Portuguese sows seeds of soccer love in SZ

Writer: Zhang Yu  |  Editor: Zhang Chanwen  |  From: Shenzhen Daily  |  Updated: 2022-11-04

Editor’s Note


Shenzhen Daily has joined hands with the Information Office of Shenzhen Municipal People's Government to launch a series of reports titled “Decade of Transformation,” to tell the story of Shenzhen in the eyes of expats. Rafael Saavedra, a popular YouTuber who has been living and working in China for seven years, will host the series, showing you Shenzhen, a dynamic and energetic city from the perspective of 60 expats. This is the second story of the series. 

由深圳市人民政府新闻办公室与英文《深圳日报》(Shenzhen Daily)共同策划推出的系列全媒体国际传播作品《我们这10年:湾区老外说变化(Decade of Transformation)》已在各大主流媒体和互联网平台正式上线,该系列将集中展示过去十年以来深圳在各个领域所取得的伟大成就。此次系列作品中,在中国工作和生活了七年的知名网络博主Rafael Saavedra将向大家介绍60位外籍人士,通过他们的脚步和镜头记录和观察一座行进中的中国年轻都市。敬请垂注!



Filipe Neto Maia has lived in Shenzhen for over eight years and is the founder of the soccer school called Portuguese Football Warriors. Maia loves soccer, and he is passing on the passion to the kids in Shenzhen and helping them fall in love with the sport. 

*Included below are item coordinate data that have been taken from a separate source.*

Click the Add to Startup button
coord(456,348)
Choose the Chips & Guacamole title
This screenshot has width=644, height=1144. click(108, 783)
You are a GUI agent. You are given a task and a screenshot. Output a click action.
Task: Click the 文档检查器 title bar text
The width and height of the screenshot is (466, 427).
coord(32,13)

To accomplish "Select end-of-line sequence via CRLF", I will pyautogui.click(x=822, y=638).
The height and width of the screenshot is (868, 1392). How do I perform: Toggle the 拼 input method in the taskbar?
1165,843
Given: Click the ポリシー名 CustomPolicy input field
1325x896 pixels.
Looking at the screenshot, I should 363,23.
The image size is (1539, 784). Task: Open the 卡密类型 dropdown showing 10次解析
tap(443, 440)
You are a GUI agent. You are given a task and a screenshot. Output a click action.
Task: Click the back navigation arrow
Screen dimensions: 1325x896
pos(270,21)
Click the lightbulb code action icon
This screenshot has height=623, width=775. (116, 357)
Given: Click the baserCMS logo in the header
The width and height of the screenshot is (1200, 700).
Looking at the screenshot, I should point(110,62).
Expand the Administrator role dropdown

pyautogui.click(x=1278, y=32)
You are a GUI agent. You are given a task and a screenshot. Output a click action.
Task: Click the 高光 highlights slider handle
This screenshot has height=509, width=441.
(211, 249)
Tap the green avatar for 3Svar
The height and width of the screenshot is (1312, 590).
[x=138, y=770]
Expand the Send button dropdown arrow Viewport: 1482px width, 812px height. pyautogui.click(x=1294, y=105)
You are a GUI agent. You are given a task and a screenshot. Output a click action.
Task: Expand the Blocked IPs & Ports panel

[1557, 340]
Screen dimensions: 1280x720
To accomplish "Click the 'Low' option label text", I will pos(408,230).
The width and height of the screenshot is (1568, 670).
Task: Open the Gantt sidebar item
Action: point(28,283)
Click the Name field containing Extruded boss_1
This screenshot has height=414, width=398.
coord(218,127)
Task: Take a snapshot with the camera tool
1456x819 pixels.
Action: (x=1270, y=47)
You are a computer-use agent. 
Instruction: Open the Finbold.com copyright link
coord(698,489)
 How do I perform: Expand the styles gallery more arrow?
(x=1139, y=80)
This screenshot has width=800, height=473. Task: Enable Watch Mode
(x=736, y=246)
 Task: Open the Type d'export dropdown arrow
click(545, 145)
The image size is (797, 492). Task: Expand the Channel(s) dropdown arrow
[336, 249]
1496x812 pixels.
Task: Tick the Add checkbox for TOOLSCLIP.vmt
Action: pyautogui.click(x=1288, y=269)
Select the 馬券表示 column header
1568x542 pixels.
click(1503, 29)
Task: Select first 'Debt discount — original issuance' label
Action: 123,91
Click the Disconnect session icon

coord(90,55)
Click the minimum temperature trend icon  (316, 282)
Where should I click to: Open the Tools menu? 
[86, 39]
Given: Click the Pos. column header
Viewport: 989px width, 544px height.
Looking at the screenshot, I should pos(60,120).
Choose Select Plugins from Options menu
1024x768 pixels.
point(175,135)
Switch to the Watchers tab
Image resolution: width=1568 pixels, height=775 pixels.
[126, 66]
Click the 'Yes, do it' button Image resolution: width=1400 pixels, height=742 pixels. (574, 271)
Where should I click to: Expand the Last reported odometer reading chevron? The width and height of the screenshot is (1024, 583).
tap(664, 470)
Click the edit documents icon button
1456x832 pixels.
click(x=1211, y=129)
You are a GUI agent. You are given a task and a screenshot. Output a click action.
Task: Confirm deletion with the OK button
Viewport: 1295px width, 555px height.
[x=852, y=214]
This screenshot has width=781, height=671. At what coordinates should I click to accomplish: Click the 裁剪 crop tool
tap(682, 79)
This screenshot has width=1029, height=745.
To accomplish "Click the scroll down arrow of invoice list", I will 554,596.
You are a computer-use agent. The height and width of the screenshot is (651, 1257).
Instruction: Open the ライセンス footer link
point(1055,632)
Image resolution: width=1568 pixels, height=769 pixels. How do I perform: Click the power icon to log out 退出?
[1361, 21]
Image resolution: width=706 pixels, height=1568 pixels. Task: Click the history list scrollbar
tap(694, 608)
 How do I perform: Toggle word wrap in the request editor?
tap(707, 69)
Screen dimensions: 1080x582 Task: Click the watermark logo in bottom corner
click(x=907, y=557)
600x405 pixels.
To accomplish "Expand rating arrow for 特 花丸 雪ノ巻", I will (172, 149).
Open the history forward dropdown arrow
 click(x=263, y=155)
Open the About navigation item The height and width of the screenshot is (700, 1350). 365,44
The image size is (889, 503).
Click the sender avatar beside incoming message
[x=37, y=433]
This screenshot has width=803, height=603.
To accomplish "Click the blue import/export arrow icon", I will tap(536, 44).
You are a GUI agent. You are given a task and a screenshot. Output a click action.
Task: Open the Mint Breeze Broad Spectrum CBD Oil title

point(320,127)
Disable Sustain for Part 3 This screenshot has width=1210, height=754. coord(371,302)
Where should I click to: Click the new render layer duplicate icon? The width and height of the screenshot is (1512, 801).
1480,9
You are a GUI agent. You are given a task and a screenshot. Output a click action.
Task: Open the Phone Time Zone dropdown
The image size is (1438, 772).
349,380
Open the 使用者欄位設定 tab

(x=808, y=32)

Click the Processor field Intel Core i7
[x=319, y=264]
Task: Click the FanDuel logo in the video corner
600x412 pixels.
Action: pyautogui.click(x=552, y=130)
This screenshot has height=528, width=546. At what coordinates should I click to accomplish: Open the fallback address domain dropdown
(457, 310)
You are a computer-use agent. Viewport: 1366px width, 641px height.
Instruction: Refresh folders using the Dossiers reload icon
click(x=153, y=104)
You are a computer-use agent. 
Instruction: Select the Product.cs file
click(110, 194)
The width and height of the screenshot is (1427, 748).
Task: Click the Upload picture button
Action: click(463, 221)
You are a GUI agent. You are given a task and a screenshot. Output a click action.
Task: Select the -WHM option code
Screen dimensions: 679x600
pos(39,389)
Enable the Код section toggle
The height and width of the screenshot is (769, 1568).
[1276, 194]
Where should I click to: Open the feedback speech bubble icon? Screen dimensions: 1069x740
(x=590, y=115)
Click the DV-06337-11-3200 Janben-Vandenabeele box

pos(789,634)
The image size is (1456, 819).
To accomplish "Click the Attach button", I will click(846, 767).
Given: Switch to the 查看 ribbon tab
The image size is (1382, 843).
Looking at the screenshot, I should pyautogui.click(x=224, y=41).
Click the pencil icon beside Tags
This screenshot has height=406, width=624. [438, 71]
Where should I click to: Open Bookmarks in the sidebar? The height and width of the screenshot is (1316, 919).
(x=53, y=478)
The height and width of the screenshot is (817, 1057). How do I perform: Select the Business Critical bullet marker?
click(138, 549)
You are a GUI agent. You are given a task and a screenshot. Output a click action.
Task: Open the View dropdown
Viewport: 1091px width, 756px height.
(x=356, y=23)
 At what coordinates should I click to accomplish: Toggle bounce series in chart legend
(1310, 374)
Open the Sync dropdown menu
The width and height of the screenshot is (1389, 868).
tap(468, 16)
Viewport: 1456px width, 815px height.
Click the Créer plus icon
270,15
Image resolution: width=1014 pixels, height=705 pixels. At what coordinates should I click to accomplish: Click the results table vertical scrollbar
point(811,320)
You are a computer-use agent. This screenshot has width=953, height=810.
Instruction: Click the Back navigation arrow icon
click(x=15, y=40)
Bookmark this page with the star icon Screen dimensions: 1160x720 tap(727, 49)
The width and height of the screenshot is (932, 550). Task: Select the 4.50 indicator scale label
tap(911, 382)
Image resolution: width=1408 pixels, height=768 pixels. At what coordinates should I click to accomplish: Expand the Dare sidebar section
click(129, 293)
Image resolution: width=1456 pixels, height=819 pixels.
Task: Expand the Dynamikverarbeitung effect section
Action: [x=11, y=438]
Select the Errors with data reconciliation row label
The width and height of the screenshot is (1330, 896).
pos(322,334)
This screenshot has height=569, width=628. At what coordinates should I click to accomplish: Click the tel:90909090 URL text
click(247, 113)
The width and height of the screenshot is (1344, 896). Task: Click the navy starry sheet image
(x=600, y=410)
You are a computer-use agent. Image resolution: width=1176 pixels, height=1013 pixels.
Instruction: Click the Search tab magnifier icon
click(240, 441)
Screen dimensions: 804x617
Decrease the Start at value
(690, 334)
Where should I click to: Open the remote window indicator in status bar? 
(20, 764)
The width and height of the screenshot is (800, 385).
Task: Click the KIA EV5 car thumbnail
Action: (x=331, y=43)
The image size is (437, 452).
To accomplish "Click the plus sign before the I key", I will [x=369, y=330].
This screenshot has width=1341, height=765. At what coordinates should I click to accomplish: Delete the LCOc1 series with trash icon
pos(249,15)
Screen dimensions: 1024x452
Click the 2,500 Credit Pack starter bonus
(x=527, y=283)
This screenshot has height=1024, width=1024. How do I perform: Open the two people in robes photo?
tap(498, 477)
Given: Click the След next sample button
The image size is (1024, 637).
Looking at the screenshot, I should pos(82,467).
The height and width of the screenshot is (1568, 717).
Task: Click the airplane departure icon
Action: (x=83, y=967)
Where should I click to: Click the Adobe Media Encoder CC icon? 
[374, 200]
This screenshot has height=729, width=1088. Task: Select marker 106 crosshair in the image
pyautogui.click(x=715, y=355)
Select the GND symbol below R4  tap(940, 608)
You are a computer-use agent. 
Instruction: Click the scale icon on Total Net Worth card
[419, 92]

Portuguese sows seeds of soccer love in SZ

When it comes to Shenzhen, what do you think of first? “China’s Silicon Valley,” “City of Libraries,” “City of Piano,” “UNESCO City of Design,” or “City of Parks?” In fact, Shenzhen has another calling card — a key city for national soccer development.


Shenzheners love nature and sports. Soccer, a sport with a long history, is brimming with vitality in Shenzhen, a young coastal city. Filipe Neto Maia, a Portuguese expat who has been living in the city for eight years, feels the same way.


Promoting soccer culture


Maia is the founder of the soccer school called Portuguese Football Warriors. He first worked for a wine company and then discovered that China lacked a soccer culture, so he decided to open his own soccer school in Shenzhen.


Filipe Neto Maia, founder of Portuguese Football Warriors, at an interview with Shenzhen Daily.


According to Maia, it is convenient for a foreigner to start a business in Shenzhen. As an avid soccer lover, Filipe has spotted a niche in the market which has an enormous potential to introduce children to soccer and help them fall in love with the sport, as it has an overwhelming global appeal and continues to grow with an ever-expanding audience.


Kids at a soccer training session coached by Portuguese Football Warriors coaches.

Maia said that one of the school’s goals is to make the kids fall in love with the sport. “Every day you can see here that each one of these kids is in love with soccer, so basically they are spreading the love for it.”


“Our goal is to spread the love for football. That’s what we can do. And I think this is important because it’s one of the government’s priorities to develop the sport,” Maia said.


Key city for national soccer development


On Jan. 25 this year, Shenzhen was approved by the country’s sports authority to become one of nine key cities in the first batch for national soccer development during the 14th Five-Year Plan period (2021-2025). The other eight cities are Shanghai, Chengdu, Wuhan, Guangzhou, Changchun, Chongqing, Dalian and Qingdao.


In fact, the city government set up a leading group headed by Mayor Qin Weizhong to promote the city’s soccer reform and development last year. Early in 1992, Shenzhen was selected as one of China’s key soccer cities.


Maia and two other coaches of Portuguese Football Warriors give advice to kids at an interval of a soccer training session.


“What we want is to pass the love for football and that’s why the country gets better in a professional way when somebody loves a sport. And we are doing that daily here, that is, letting the kids fall in love with football,” he said.


More soccer exchanges


Maia is looking forward to bringing the kids in his schools to Europe again where they can play with excellent players trained in different countries and in different cultures and he hopes this can happen soon when the COVID situation improves.


Kids at a soccer training session.


According to him, Shenzhen’s soccer education should be more professional. “How to coach the kids, how to make them fall in love with the sport and how to give proper training to them in our own way — these are aspects that we need to give more thought to.”


Maia gives instructions from the sidelines at a soccer training session. 


“Shenzhen is a very green city. It’s close to the beach and also close to Hong Kong and Macao. The infrastructure is amazing. That’s what makes Shenzhen such a wonderful city,” Maia said, who has a lifelong interest in soccer and has been passing on the passion to thousands of kids in Shenzhen and contributing to the construction of a key city for national soccer development.